A UK regulator has thrown another potential obstacle in Microsoft’s path to acquire Activision-Blizzard in a new report published this morning.
The findings from the U.K.’s Competition and Markets Authority says it’s concluded a five month investigation “to understand the market and potential impact of the deal,” and its findings don’t sound great for Microsoft.
One of the focal points of the CMA’s findings is the importance of Call of Duty and how making such a large entertainment franchise exclusive to one platform would be harmful to gamers in the UK.
“The CMA provisionally found that weakening competition by restricting the access that other platforms have to Activision’s games could substantially reduce the competition between Xbox and PlayStation in the UK, in turn harming UK gamers,” the report said.
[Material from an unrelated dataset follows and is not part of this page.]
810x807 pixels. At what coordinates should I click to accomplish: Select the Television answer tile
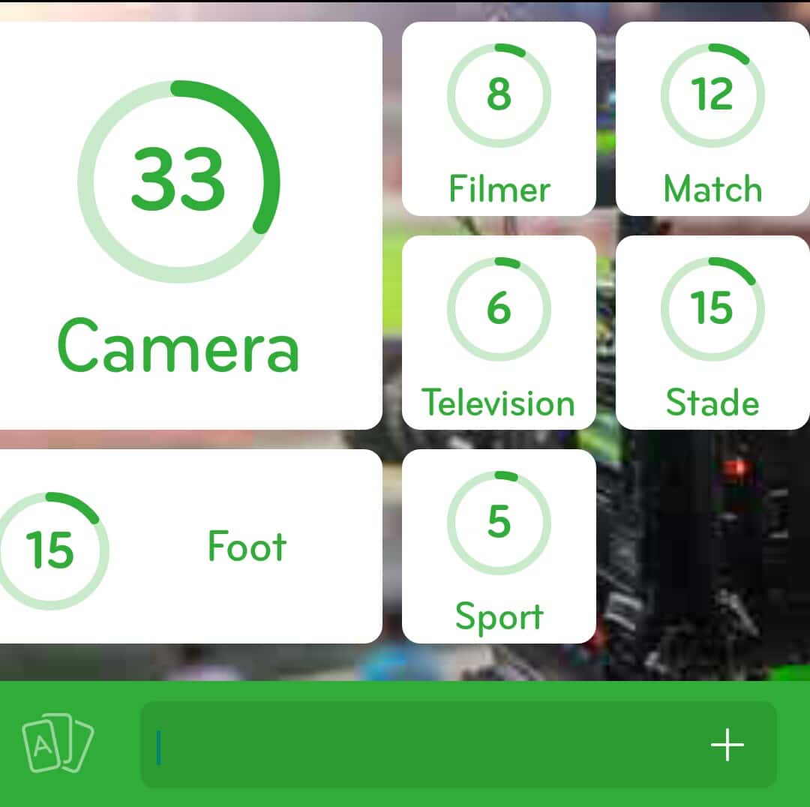499,332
As part of its findings the CMA suggests a “partial divestiture of Activision Blizzard,” which could mean removing CoD from part of the acquisition entirely to help the deal go through.
The CMA was pretty clear that its investigation found that the vaunted “console wars” between Xbox and PlayStation are important to the business, and that it would be “commercially beneficial to make Activision’s games exclusive to its own consoles (or only available on PlayStation under materially worse conditions),” which is why the regulator is concerned.
“Xbox and PlayStation compete closely with each other at present and access to the most important content, like CoD, is an important part of that competition,” the report said. “Reducing this competition between Microsoft and Sony could result in all gamers seeing higher prices, reduced range, lower quality, and worse service in gaming consoles over time.”
Microsoft has stated on numerous occasions that it plans to keep CoD as a multiplatform franchise, offering to keep the series on PlayStation for at least the next 10 years.